The BBC's Juliana Liu in Shanghai says the Chinese villagers see the plant's closure as a victory.

They accuse Jinko Solar, a Chinese company making solar panels for sale overseas, of dumping hazardous chemicals into the water supply, our correspondent says.

"We feel that it is socially responsible to close the factory first and to take corrective measures," company spokesman Thomas Jing told the BBC.

He said there had been accidental discharge into the surrounding area during a rainstorm at the end of August.

He said chemicals used at the factory had been stored in an open area rather than a warehouse, and that the covering had been ripped off during the unexpectedly harsh weather.

Mr Jing said the firm was investigating whether the fluoride was responsible for the death of the fish. A clean-up was also under way, he said.

The firm in Haining city is a subsidiary of a New York Exchange-listed Chinese solar company, JinkoSolar Holding Company.

Meanwhile, local government officials said there would be an overhaul of the production procedures at the plant involving the emission of waste gas and waste water.

"[We will] go all out to maintain stability and seriously deal with those who are suspected of violating laws in the incident in accordance with the law," Haining's city government said in a statement.

It also reported police had arrested a man for spreading "rumours" on the internet about cases of leukaemia and other cancers in local residents.

Chen Hongming, a deputy head of Haining's environmental protection bureau, was quoted by Chinese media as saying that the factory's waste disposal had failed pollution tests since April.

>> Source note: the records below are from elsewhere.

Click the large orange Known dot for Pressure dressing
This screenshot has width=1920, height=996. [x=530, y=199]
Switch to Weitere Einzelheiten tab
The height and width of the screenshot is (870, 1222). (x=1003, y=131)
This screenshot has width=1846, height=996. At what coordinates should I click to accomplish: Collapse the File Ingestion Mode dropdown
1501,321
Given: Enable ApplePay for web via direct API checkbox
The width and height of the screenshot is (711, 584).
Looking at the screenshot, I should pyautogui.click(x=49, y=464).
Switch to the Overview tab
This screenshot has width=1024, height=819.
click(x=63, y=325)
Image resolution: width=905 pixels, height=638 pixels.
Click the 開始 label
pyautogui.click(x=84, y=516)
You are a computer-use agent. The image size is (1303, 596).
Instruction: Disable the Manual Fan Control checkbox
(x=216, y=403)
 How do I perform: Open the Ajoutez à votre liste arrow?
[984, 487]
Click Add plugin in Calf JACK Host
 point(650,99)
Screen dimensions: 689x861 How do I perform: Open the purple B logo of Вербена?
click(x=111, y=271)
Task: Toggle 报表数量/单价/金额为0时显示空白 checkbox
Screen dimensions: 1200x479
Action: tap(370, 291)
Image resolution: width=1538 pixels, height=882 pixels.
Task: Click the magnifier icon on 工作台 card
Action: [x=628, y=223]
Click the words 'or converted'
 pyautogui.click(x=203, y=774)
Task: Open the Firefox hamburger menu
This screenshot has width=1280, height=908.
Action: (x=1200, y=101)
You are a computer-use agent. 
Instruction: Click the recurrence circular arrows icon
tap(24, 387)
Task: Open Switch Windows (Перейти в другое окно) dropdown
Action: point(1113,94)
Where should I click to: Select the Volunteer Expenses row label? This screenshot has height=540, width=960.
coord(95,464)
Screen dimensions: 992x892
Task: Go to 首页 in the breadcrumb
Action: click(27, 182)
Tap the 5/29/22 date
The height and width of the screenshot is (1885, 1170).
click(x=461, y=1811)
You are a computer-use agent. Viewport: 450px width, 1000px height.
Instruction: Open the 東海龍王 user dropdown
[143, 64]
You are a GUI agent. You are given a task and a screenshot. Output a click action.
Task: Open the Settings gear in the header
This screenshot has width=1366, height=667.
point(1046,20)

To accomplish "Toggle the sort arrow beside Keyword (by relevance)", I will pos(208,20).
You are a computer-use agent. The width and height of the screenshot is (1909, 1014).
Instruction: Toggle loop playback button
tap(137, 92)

The environmental watchdog has warned the factory, but it had not effectively controlled the pollution, he added.

Government officials have been sent to the area to hear local residents' grievances, the China Daily reported.

This is the latest example of Chinese citizens being spurred to action over environmental worries. Last week, Shanghai halted production at two factories over worries about lead poisoning.

Last month, a chemical factory in the north-eastern city of Dalian was ordered to move after 12,000 residents took to the streets over pollution fears.